▸ **SUPPLIED MATERIAL**:
┄┄┄┄┄┄┄┄┄┄┄┄┄┄┄┄┄┄┄┄

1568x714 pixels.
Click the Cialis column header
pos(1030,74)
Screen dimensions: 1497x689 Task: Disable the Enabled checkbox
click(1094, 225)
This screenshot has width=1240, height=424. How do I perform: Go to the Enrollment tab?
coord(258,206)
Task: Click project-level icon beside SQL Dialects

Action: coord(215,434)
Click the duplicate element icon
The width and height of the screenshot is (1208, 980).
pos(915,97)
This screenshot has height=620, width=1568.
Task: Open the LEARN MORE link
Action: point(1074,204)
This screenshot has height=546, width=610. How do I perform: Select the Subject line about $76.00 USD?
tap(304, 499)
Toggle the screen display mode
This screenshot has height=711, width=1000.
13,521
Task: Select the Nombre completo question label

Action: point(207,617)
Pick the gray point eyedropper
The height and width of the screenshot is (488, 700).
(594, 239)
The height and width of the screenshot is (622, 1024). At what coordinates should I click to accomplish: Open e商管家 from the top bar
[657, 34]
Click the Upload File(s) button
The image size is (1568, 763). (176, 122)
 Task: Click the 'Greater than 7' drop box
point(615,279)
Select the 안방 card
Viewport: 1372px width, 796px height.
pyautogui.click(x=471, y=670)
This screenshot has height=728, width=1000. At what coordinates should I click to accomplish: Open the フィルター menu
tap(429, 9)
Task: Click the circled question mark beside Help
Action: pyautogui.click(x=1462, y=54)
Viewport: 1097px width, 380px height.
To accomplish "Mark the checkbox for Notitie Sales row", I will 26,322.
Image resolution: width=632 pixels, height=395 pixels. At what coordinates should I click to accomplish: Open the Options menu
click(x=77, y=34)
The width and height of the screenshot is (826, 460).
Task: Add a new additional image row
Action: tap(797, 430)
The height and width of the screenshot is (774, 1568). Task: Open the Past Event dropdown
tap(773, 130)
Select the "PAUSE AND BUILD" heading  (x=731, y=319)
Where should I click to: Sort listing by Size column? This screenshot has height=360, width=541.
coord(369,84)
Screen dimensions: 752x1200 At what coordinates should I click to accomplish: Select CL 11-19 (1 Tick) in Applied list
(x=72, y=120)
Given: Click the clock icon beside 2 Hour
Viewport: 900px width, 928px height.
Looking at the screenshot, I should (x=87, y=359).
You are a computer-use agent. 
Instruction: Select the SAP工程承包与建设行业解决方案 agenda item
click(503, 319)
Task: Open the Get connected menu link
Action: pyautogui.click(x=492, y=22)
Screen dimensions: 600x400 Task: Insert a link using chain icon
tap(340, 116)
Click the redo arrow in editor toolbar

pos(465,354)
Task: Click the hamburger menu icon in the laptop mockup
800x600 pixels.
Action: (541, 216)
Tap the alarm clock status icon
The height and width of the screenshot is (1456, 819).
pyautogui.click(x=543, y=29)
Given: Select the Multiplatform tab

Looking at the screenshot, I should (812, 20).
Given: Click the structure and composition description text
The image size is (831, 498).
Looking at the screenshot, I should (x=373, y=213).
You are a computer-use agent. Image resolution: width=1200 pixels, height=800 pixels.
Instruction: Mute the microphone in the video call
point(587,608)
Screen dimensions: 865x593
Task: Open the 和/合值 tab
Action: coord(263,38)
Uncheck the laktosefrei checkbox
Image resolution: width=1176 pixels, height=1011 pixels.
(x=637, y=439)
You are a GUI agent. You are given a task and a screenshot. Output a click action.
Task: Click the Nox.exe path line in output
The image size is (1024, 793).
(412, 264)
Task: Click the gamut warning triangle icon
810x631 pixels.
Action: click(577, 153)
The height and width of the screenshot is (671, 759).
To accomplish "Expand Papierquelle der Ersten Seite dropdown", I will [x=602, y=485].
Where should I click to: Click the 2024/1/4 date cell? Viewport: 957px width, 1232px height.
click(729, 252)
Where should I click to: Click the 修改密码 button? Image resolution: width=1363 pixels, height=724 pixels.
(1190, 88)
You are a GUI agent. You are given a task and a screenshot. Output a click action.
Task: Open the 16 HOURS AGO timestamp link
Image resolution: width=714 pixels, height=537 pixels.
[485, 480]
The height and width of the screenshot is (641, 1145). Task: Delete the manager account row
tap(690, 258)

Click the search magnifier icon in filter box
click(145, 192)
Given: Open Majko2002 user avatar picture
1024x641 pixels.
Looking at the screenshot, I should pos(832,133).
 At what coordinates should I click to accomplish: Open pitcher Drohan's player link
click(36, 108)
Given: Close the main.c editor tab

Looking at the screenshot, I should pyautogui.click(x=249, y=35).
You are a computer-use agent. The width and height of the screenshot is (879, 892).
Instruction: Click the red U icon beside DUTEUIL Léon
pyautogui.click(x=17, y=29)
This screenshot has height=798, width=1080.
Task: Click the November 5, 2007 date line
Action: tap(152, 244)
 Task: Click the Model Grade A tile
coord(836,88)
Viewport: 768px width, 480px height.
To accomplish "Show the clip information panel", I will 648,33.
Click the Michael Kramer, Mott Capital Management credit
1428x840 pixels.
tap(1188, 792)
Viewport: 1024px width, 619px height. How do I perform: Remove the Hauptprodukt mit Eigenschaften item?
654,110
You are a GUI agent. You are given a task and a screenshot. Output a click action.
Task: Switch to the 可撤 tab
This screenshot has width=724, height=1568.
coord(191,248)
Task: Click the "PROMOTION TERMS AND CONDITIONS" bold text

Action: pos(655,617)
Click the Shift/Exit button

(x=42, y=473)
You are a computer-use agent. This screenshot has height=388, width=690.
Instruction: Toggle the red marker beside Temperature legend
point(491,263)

┄┄┄┄┄┄┄┄┄┄┄┄┄┄┄┄┄┄┄┄

▸ **WHAT YOU ARE ASKED TO DO**: Restate all of the entries above precisely.

▸ **RESPONSE BELOW**:
1568x714 pixels.
Click the Cialis column header
pos(1030,74)
Screen dimensions: 1497x689 Task: Disable the Enabled checkbox
click(1094, 225)
This screenshot has width=1240, height=424. How do I perform: Go to the Enrollment tab?
coord(258,206)
Task: Click project-level icon beside SQL Dialects

Action: coord(215,434)
Click the duplicate element icon
The width and height of the screenshot is (1208, 980).
pos(915,97)
This screenshot has height=620, width=1568.
Task: Open the LEARN MORE link
Action: point(1074,204)
This screenshot has height=546, width=610. How do I perform: Select the Subject line about $76.00 USD?
tap(304, 499)
Toggle the screen display mode
This screenshot has height=711, width=1000.
13,521
Task: Select the Nombre completo question label

Action: point(207,617)
Pick the gray point eyedropper
The height and width of the screenshot is (488, 700).
(594, 239)
The height and width of the screenshot is (622, 1024). At what coordinates should I click to accomplish: Open e商管家 from the top bar
[657, 34]
Click the Upload File(s) button
The image size is (1568, 763). (176, 122)
 Task: Click the 'Greater than 7' drop box
point(615,279)
Select the 안방 card
Viewport: 1372px width, 796px height.
pyautogui.click(x=471, y=670)
This screenshot has height=728, width=1000. At what coordinates should I click to accomplish: Open the フィルター menu
tap(429, 9)
Task: Click the circled question mark beside Help
Action: pyautogui.click(x=1462, y=54)
Viewport: 1097px width, 380px height.
To accomplish "Mark the checkbox for Notitie Sales row", I will 26,322.
Image resolution: width=632 pixels, height=395 pixels. At what coordinates should I click to accomplish: Open the Options menu
click(x=77, y=34)
The width and height of the screenshot is (826, 460).
Task: Add a new additional image row
Action: tap(797, 430)
The height and width of the screenshot is (774, 1568). Task: Open the Past Event dropdown
tap(773, 130)
Select the "PAUSE AND BUILD" heading  (x=731, y=319)
Where should I click to: Sort listing by Size column? This screenshot has height=360, width=541.
coord(369,84)
Screen dimensions: 752x1200 At what coordinates should I click to accomplish: Select CL 11-19 (1 Tick) in Applied list
(x=72, y=120)
Given: Click the clock icon beside 2 Hour
Viewport: 900px width, 928px height.
Looking at the screenshot, I should (x=87, y=359).
You are a computer-use agent. 
Instruction: Select the SAP工程承包与建设行业解决方案 agenda item
click(503, 319)
Task: Open the Get connected menu link
Action: pyautogui.click(x=492, y=22)
Screen dimensions: 600x400 Task: Insert a link using chain icon
tap(340, 116)
Click the redo arrow in editor toolbar

pos(465,354)
Task: Click the hamburger menu icon in the laptop mockup
800x600 pixels.
Action: (541, 216)
Tap the alarm clock status icon
The height and width of the screenshot is (1456, 819).
pyautogui.click(x=543, y=29)
Given: Select the Multiplatform tab

Looking at the screenshot, I should (812, 20).
Given: Click the structure and composition description text
The image size is (831, 498).
Looking at the screenshot, I should (x=373, y=213).
You are a computer-use agent. Image resolution: width=1200 pixels, height=800 pixels.
Instruction: Mute the microphone in the video call
point(587,608)
Screen dimensions: 865x593
Task: Open the 和/合值 tab
Action: coord(263,38)
Uncheck the laktosefrei checkbox
Image resolution: width=1176 pixels, height=1011 pixels.
(x=637, y=439)
You are a GUI agent. You are given a task and a screenshot. Output a click action.
Task: Click the Nox.exe path line in output
The image size is (1024, 793).
(412, 264)
Task: Click the gamut warning triangle icon
810x631 pixels.
Action: click(577, 153)
The height and width of the screenshot is (671, 759).
To accomplish "Expand Papierquelle der Ersten Seite dropdown", I will [x=602, y=485].
Where should I click to: Click the 2024/1/4 date cell? Viewport: 957px width, 1232px height.
click(729, 252)
Where should I click to: Click the 修改密码 button? Image resolution: width=1363 pixels, height=724 pixels.
(1190, 88)
You are a GUI agent. You are given a task and a screenshot. Output a click action.
Task: Open the 16 HOURS AGO timestamp link
Image resolution: width=714 pixels, height=537 pixels.
[485, 480]
The height and width of the screenshot is (641, 1145). Task: Delete the manager account row
tap(690, 258)

Click the search magnifier icon in filter box
click(145, 192)
Given: Open Majko2002 user avatar picture
1024x641 pixels.
Looking at the screenshot, I should pos(832,133).
 At what coordinates should I click to accomplish: Open pitcher Drohan's player link
click(36, 108)
Given: Close the main.c editor tab

Looking at the screenshot, I should pyautogui.click(x=249, y=35).
You are a computer-use agent. The width and height of the screenshot is (879, 892).
Instruction: Click the red U icon beside DUTEUIL Léon
pyautogui.click(x=17, y=29)
This screenshot has height=798, width=1080.
Task: Click the November 5, 2007 date line
Action: tap(152, 244)
 Task: Click the Model Grade A tile
coord(836,88)
Viewport: 768px width, 480px height.
To accomplish "Show the clip information panel", I will 648,33.
Click the Michael Kramer, Mott Capital Management credit
1428x840 pixels.
tap(1188, 792)
Viewport: 1024px width, 619px height. How do I perform: Remove the Hauptprodukt mit Eigenschaften item?
654,110
You are a GUI agent. You are given a task and a screenshot. Output a click action.
Task: Switch to the 可撤 tab
This screenshot has width=724, height=1568.
coord(191,248)
Task: Click the "PROMOTION TERMS AND CONDITIONS" bold text

Action: pos(655,617)
Click the Shift/Exit button

(x=42, y=473)
You are a computer-use agent. This screenshot has height=388, width=690.
Instruction: Toggle the red marker beside Temperature legend
point(491,263)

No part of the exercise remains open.